Wishing you courage

"Courage doesn't always roar. Sometimes courage is the quiet voice at the end of the day saying 'I will try again tomorrow'."
- Mary Anne Radmacher

Tuesday, November 9, 2010

Yesterday was my son's birthday/deathday.  It's getting easier to not fall apart even though my heart still aches for him.  It was a very personal day for me since everyone here besides my mom forgot about it, but that's ok, it was nice to have the space.  I slept in at Snugglebunny's place, then went out for some breakfast and to buy a new scarf at Wh.ole Fo.ods (extra-long, organic cotton for $10).  Then home to pick up my camera and get directions to places that sounded nice to visit.

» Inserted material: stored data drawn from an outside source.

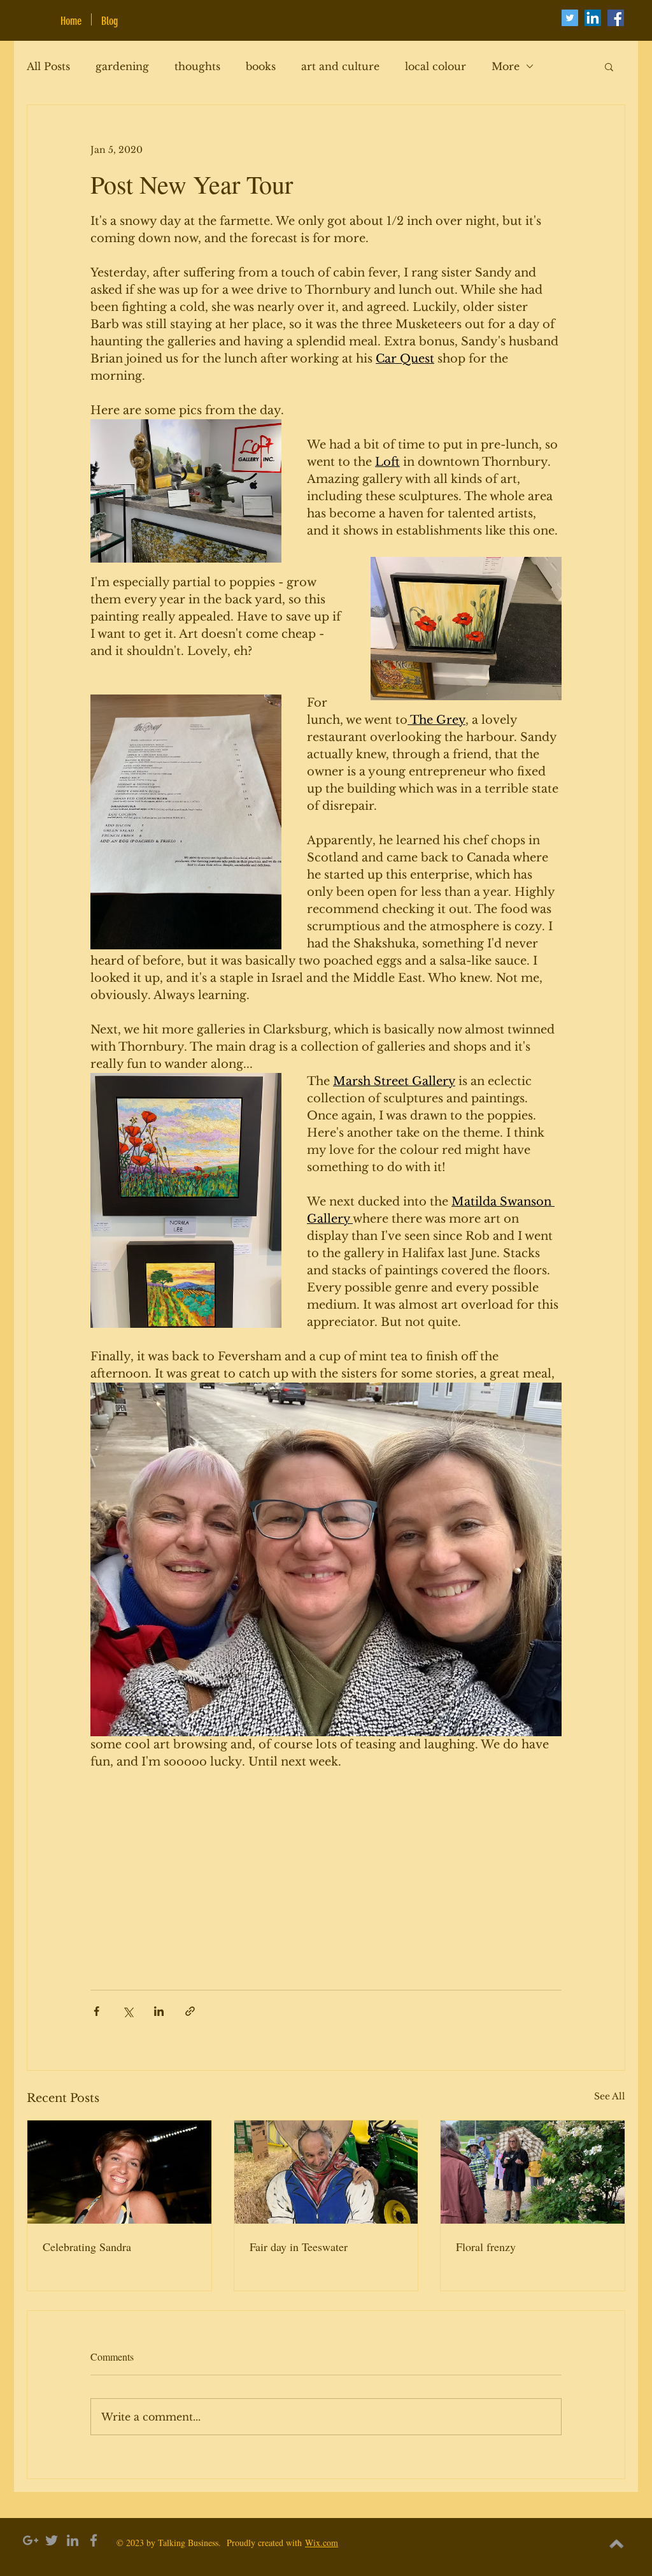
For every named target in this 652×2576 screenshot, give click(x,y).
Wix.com (321, 2542)
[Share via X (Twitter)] (128, 2011)
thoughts (197, 66)
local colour (435, 66)
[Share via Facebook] (96, 2011)
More (506, 66)
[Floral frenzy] (533, 2172)
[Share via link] (190, 2011)
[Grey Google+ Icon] (30, 2540)
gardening (122, 66)
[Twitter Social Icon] (570, 18)
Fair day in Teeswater (299, 2246)
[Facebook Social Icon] (615, 18)
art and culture (340, 66)
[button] (609, 66)
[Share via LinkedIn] (159, 2011)
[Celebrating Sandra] (119, 2172)
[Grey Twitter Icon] (51, 2540)
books (261, 66)
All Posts (48, 66)
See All (609, 2096)
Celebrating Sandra (87, 2246)
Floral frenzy (486, 2246)
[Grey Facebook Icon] (93, 2540)
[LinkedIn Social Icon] (593, 18)
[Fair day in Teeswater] (326, 2172)
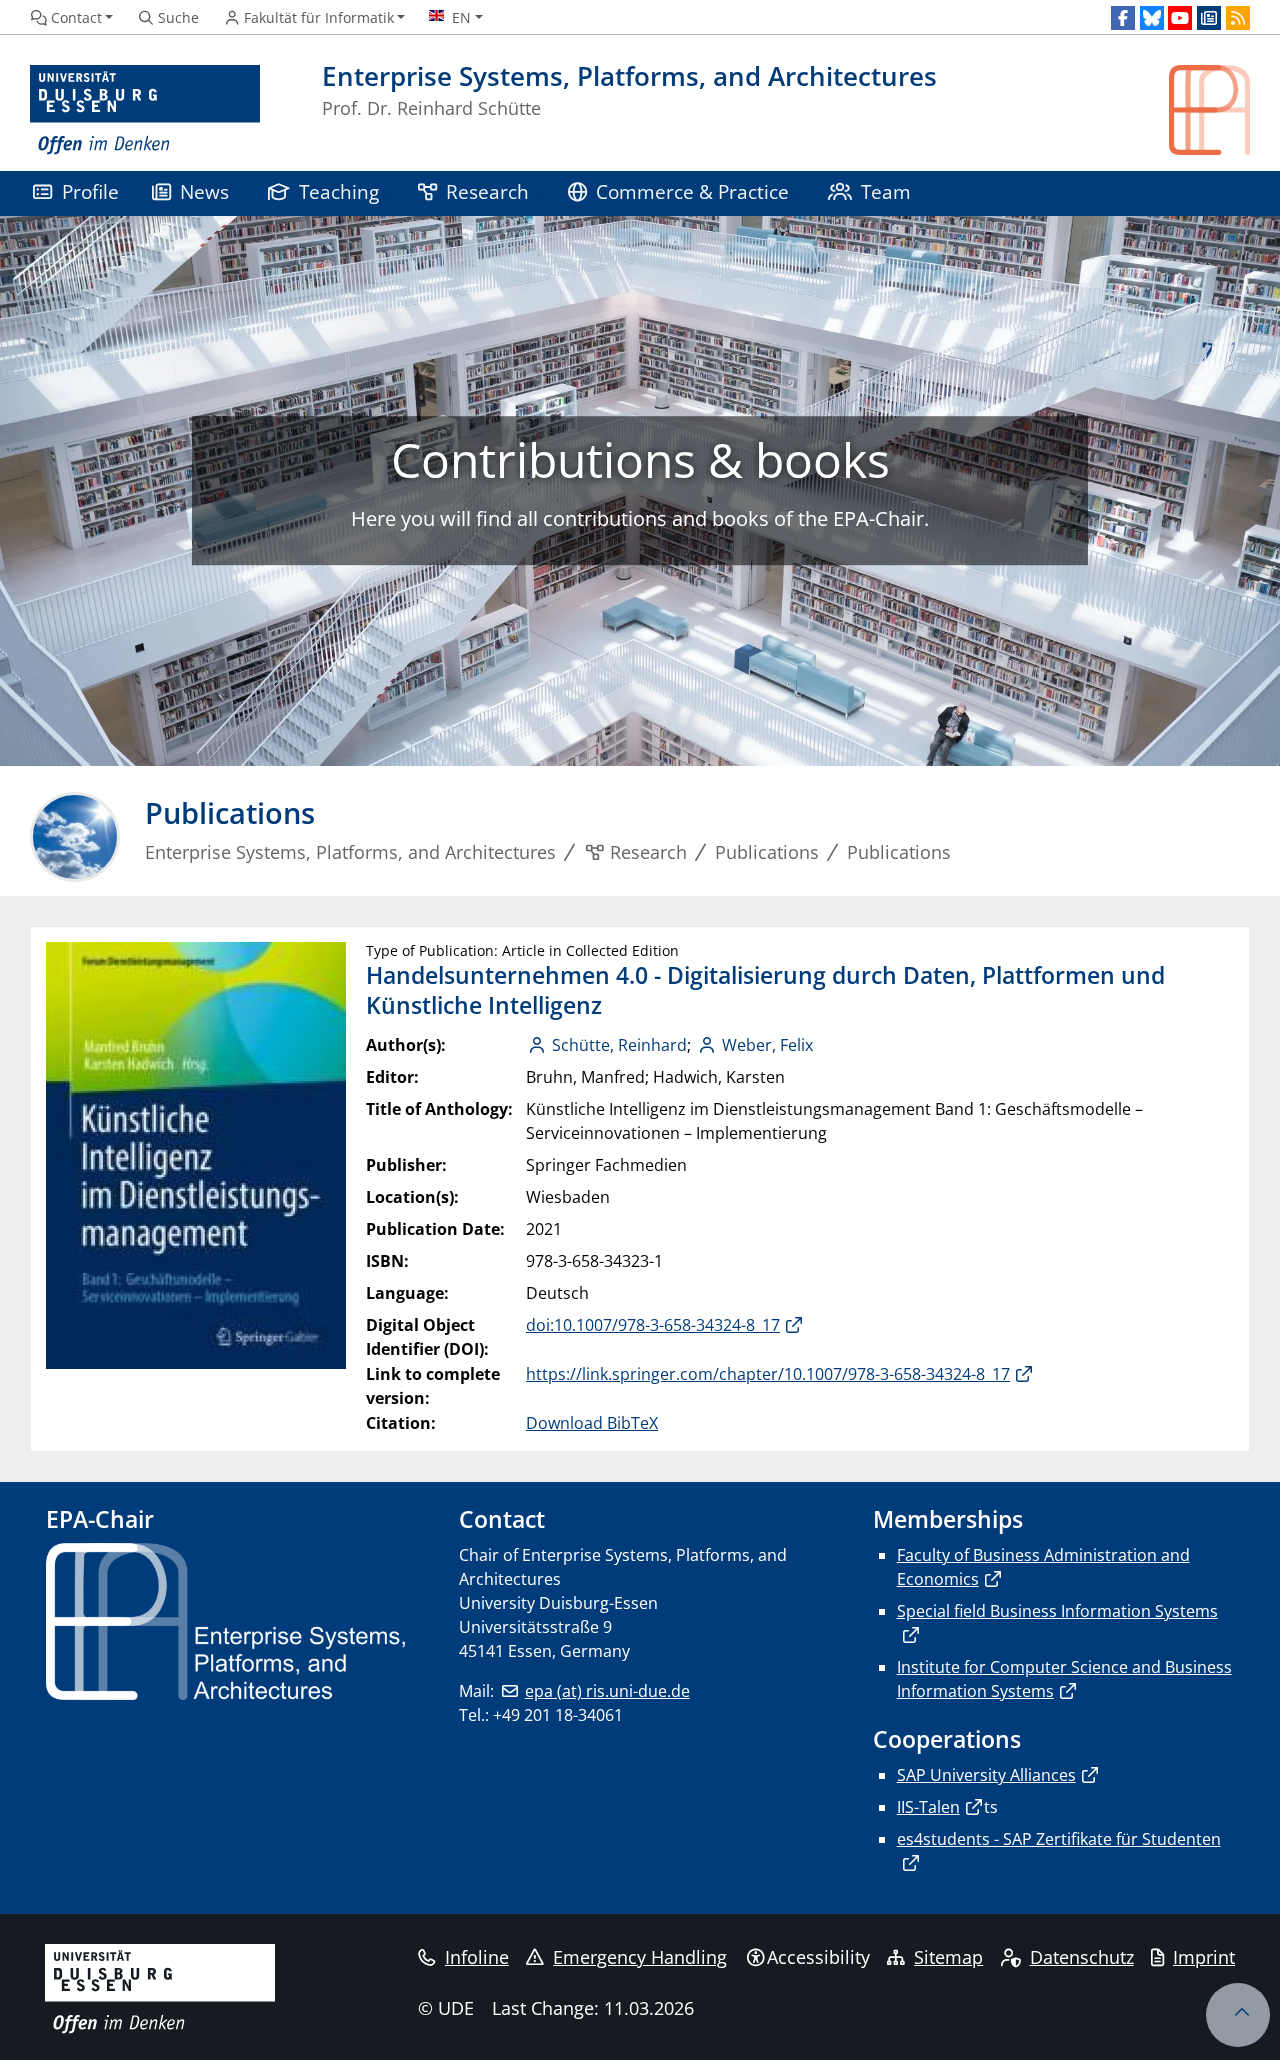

First stop, cemetery #1 where there is a nice section for babies and the two memorial bricks I'd ordered had been recently placed in the walkway.  It wasn't as peaceful as imagined since the bricks were not placed next to each other as requested, even though there's plenty of space for that to happen.  It was surprising how upsetting that was.  I forgot to take photos of the bricks and vowed to place the extra bricks ordered for my garden next to each other.

Second stop, bookstore to purchase a copy of The Bhagavad Gita since I think it's time to get serious about spirituality.

Third stop, decided to skip some errands, picked up lunch and went back home for a bit.

Then in the evening I went to the cemetery where Toren's ashes are buried.  I placed a memorial brick there (I ordered A LOT) and missed him.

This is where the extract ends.